I'm sure that economists have much the same issue. All of their theories work
just fine with rational humans in a vacuum.

------
mgreenbe
Wait...you're telling me techne and episteme aren't the same? And that it's
hard to reconcile craft and science using the tools of science alone? Whatever
will we _do_?

As a fun aside, Connell's misunderstanding of the Church-Turing thesis is cute
(though perhaps a little insulting to all of those computer architecture
researchers in CS departments!). "All computing hardware is equivalent". I see
-- I didn't realize that my 8bit 2-register CPU with 4KB of memory can do
_anything_ my 64bit 32-register CPU with 4GB of memory can do. But of course
it can, because the lambda calculus can express any effectively computable
function.
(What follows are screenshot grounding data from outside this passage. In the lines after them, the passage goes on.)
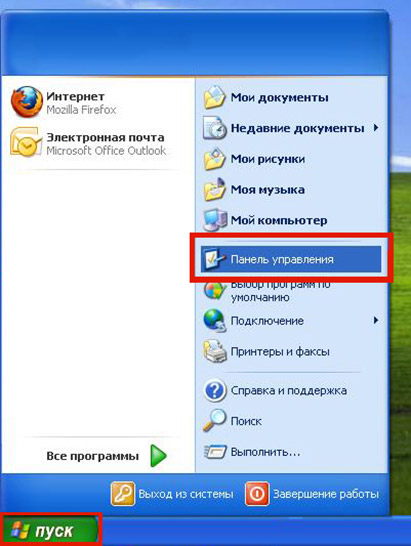Viewport: 411px width, 546px height.
Task: Select Панель управления menu item
Action: (291, 259)
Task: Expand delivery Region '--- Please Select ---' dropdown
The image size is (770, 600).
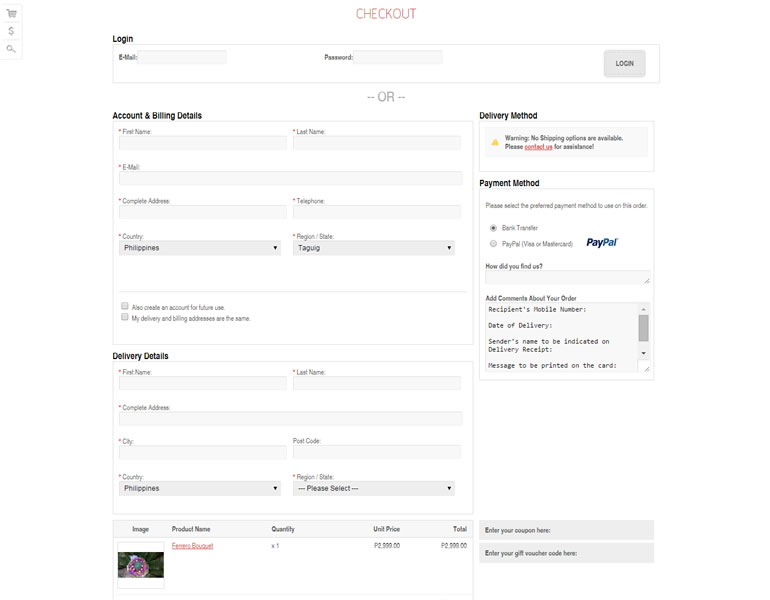Action: tap(373, 489)
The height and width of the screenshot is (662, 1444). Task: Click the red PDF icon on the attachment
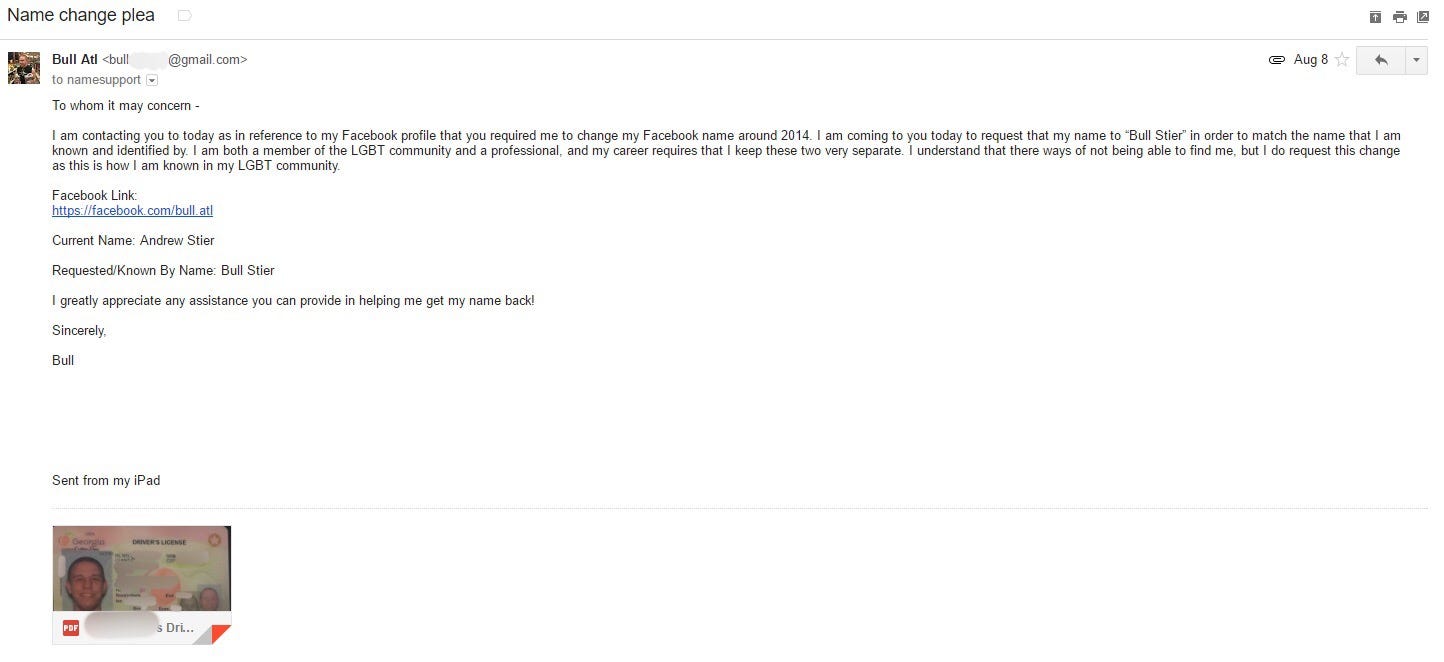[x=71, y=628]
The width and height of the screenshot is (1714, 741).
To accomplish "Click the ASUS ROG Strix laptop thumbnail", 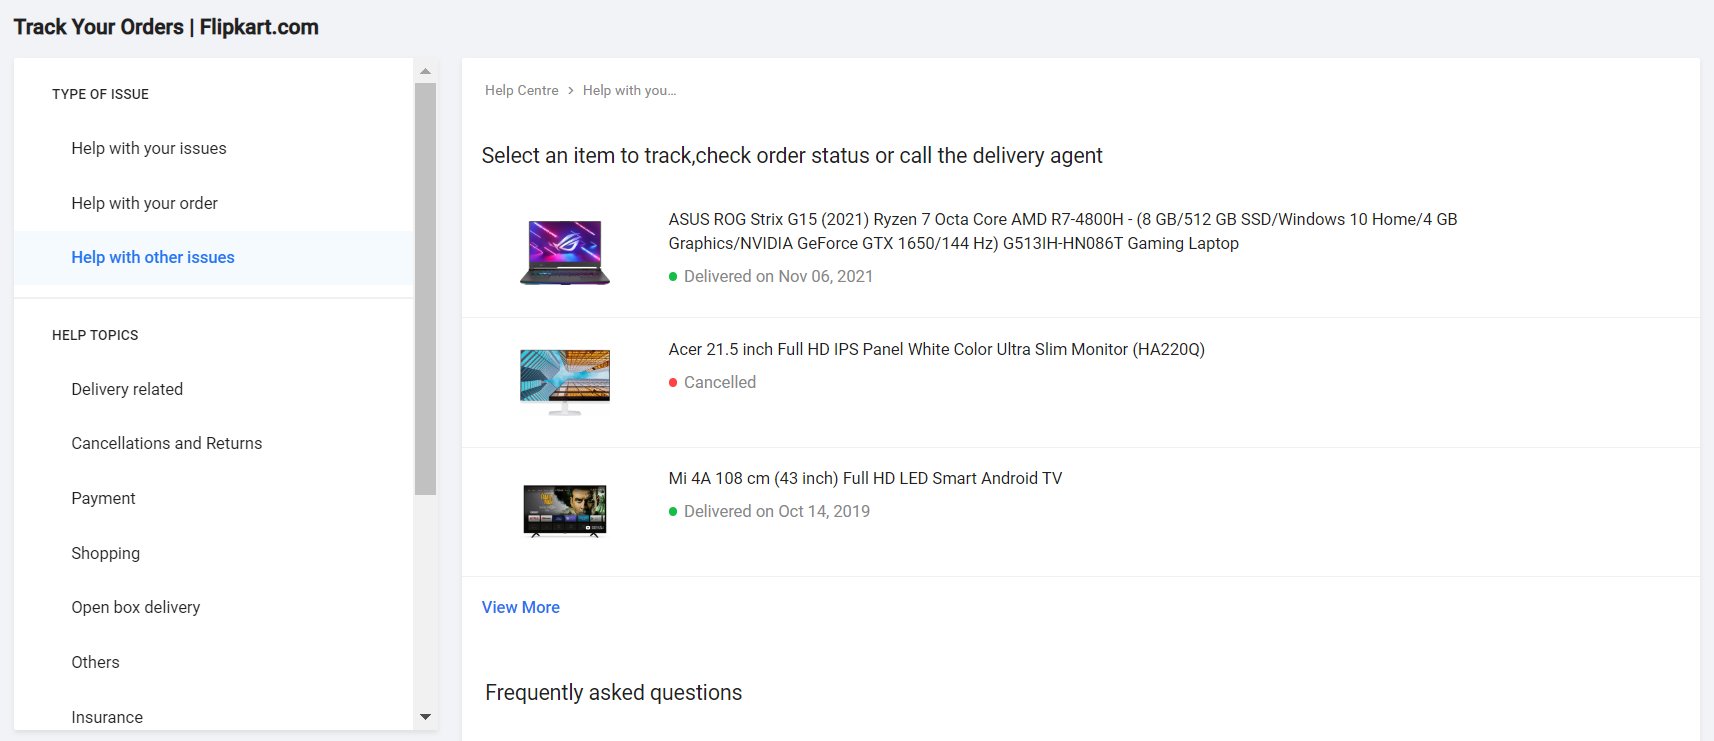I will click(565, 252).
Right, I see that now.

------
magice
I believe that the difference between Software Engineering and Computer
Science is not in human activity (mind you, Computer Scientists are affected
by that discipline: how about reading papers and such? Reading and
understanding heavy math is never an easy thing).

The differences are in scope and expectation of audience.

Usually, a paper of Computer Science deals with a limited and well-defined
problem, while even the simplest program from Software Engineering must work
on an infinite set of requirements, from security to ease of use. Plus, many
of a program's requirements are in perpetual war with each other. Therefore,
Software Engineering is slippery: sometimes, such and such requirements
dominant, some other times, those other requirements are important.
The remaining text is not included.